Para Secchi (7), cenários e estratégias “são lugares conceituais nos quais é construída a comparação entre uma multiplicidade de racionalidades fortes, em parcial ou radical oposição entre si”, e afirma ainda que “o mundo contemporâneo não é marcado pela falta de um princípio de racionalidade, mas pelo surgimento de múltiplas racionalidades afirmadas, de modo irredutível, pelos respectivos protagonistas”.
Com o intuito de exemplificar uma ação de projeto por cenários, utiliza-se neste artigo uma experiência acadêmica de projeto por cenários feita para o Bairro da Lapa na cidade do Rio de Janeiro (8).
A construção de cenários recupera das percepções e análises da área em foco informações suficientes para que se identifiquem os principais conflitos e interesses. Esses conflitos são representados em dois eixos (X e Y).
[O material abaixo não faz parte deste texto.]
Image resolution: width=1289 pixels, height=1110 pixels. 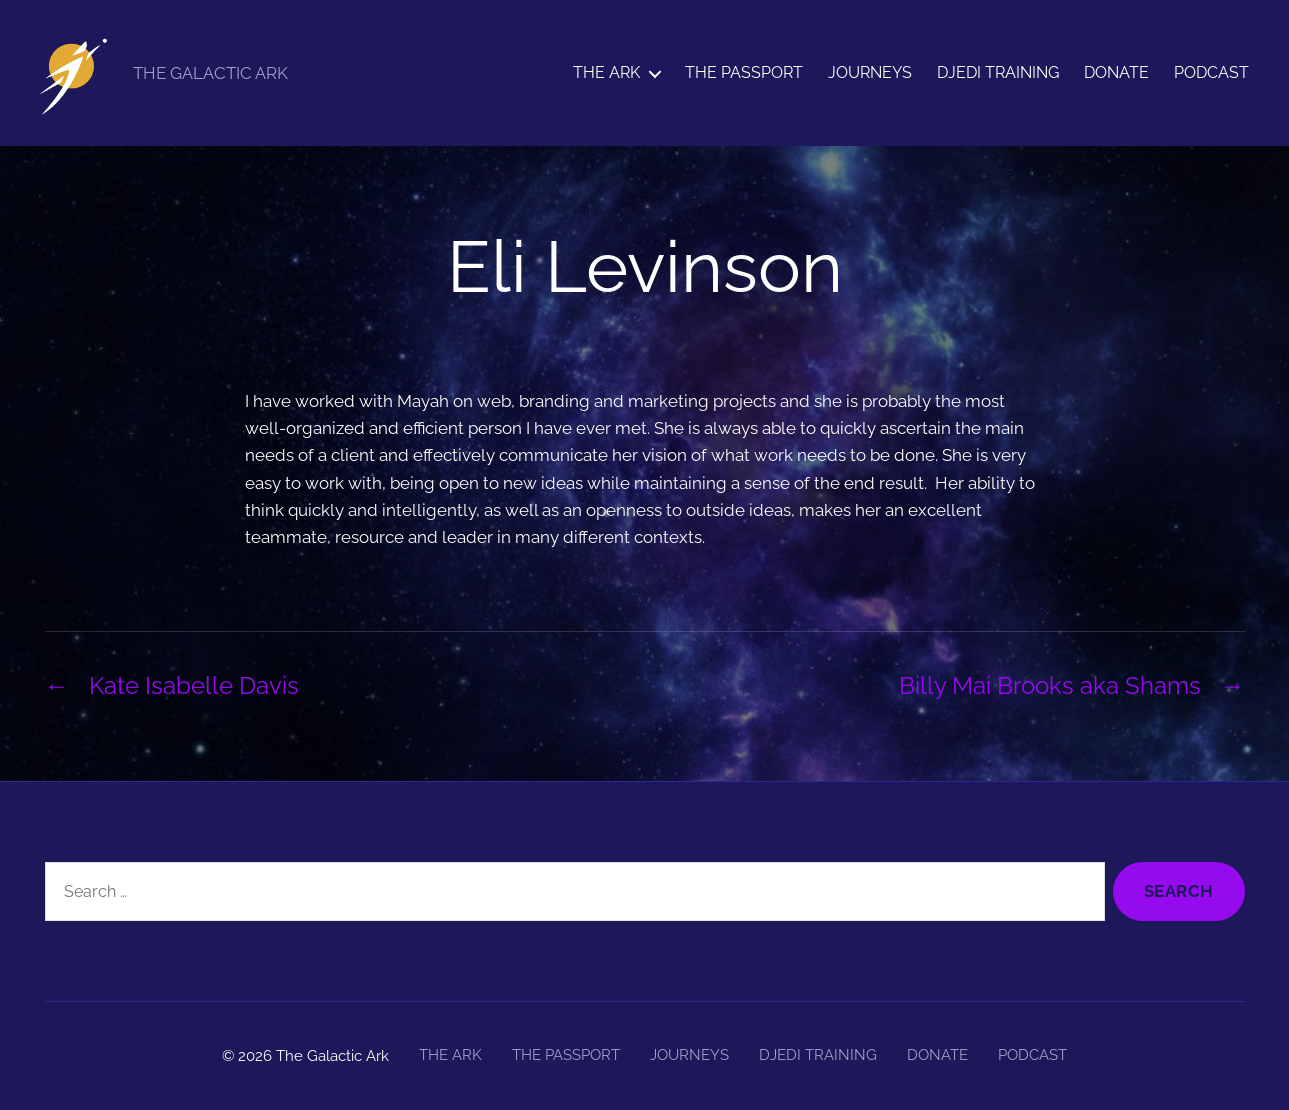 I want to click on JOURNEYS, so click(x=870, y=72).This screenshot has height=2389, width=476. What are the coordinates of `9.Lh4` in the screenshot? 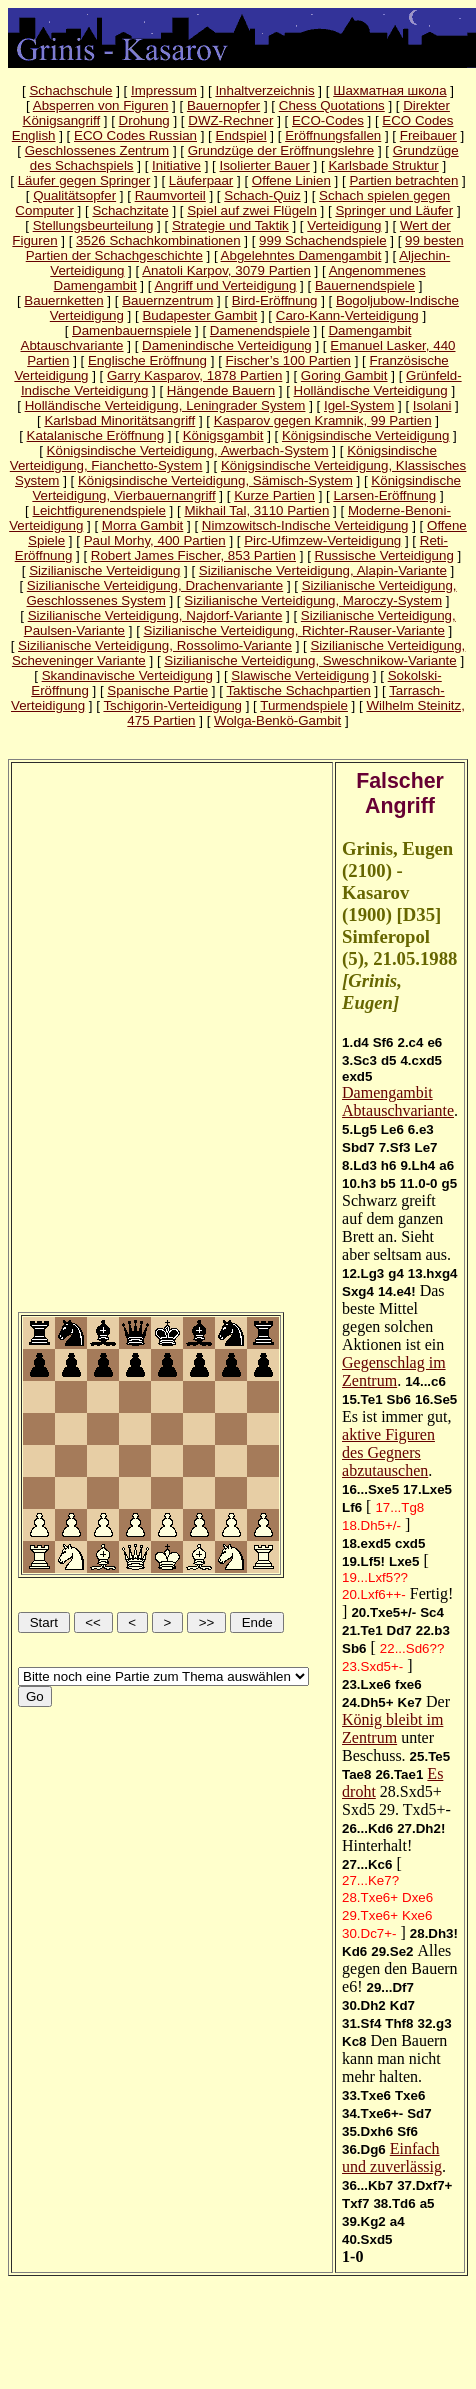 It's located at (417, 1165).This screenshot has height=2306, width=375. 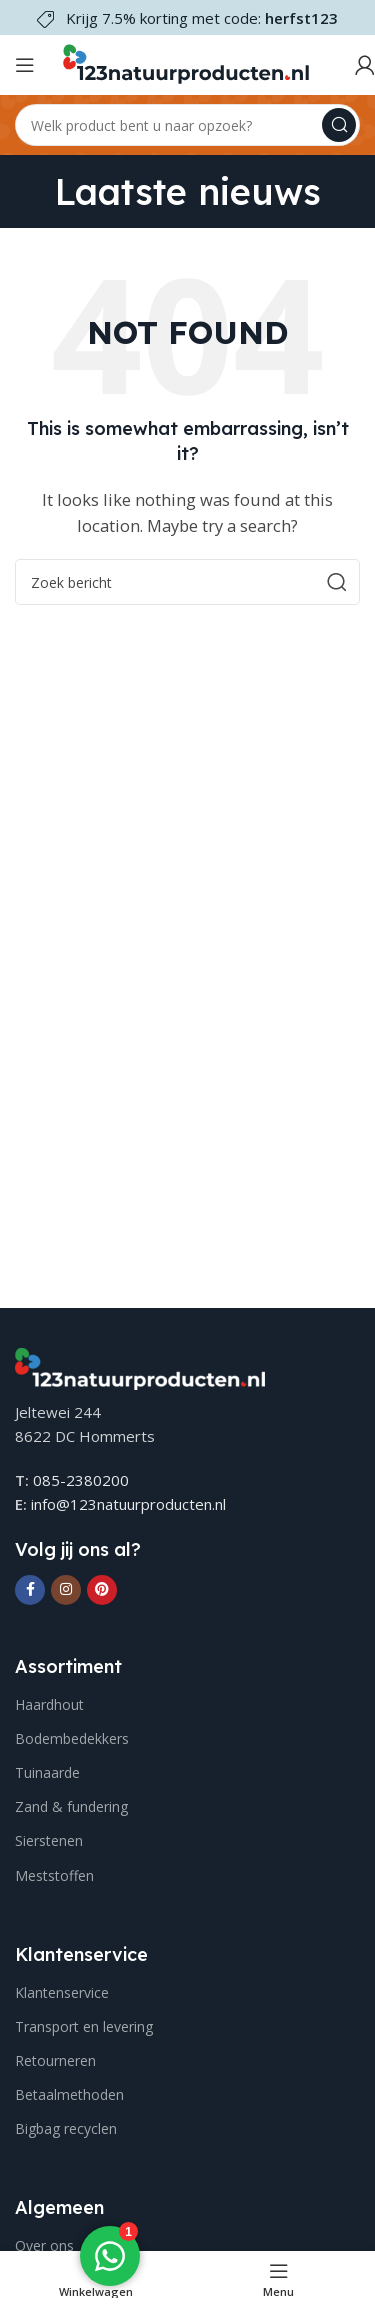 What do you see at coordinates (66, 1590) in the screenshot?
I see `[Instagram social link]` at bounding box center [66, 1590].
Nas extremidades de cada eixo, posiciona-se uma palavra que represente esse conflito de forma polarizada.
No caso da Lapa, foram identificados dois tipos de conflito: um primeiro, que diz respeito à valorização da terra pela especulação imobiliária e, por oposição, o interesse da manutenção do patrimônio histórico e cultural presente na área; um segundo, que diz respeito ao tipo de utilização do lugar representado pela dinâmica noturna gerada pela boemia carioca em oposição à vida diurna relacionada a uma vida cotidiana. No eixo X, foi representado o conflito “valorização de troca”, utilizando as palavras “especulação” e, no outro extremo, “patrimônio”; no eixo Y, foi representado o conflito “valorização de uso”, utilizando as palavras “boemia” e, no outro extremo, “cotidiano”.
Os cenários ocorrem do cruzamento dessas extremidades. Cada cenário é representado por um “nome”, um “quadro de imagens fotográficas” e uma “breve narrativa jornalística”. Como o objetivo é construir um futuro factível, crível, não se utiliza esquemas, nem desenhos ou diagramas pois essas representações falseiam demasiadamente a “realidade proposta” pelo cenário. As fotografias tem esse poder de construir uma verossimilhança com a realidade, favorecendo a veracidade construída pela narrativa jornalística.
No entanto, as fotografias devem ser sugestivas o suficiente para construir um “real”, mas não podem ser um “retrato” da cena. O retrato direciona excessivamente a um caminho, podendo restringir demais as opções de projeto. Recursos como fotomontagens ou filmes podem também conduzir ao mesmo problema. A cena futura fica nesse “entre” imagens e não “na” imagem, por isso as fotomontagens não são utilizadas nessa abordagem. Elas retratam demasiadamente a cena. A seguir, os cenários desenvolvidos para a Lapa com a ajuda dos alunos da ESDI.
Do cruzamento de BOEMIA e ESPECULAÇÃO resultou o cenário futuro “New Lapa”: “O Rio de Janeiro investiu muito em turismo, aproveitando toda a infraestrutura dos Jogos Olímpicos de 2016. Esse crescimento econômico tem sua manifestação evidente nas atuais ruas da Lapa. A Lapa que outrora sediava pequenos bares e casas de shows conta, hoje, com mais de 80% de sua ocupação por grandes Casas de Espetáculos de 8 a 10 pavimentos de pura diversão”.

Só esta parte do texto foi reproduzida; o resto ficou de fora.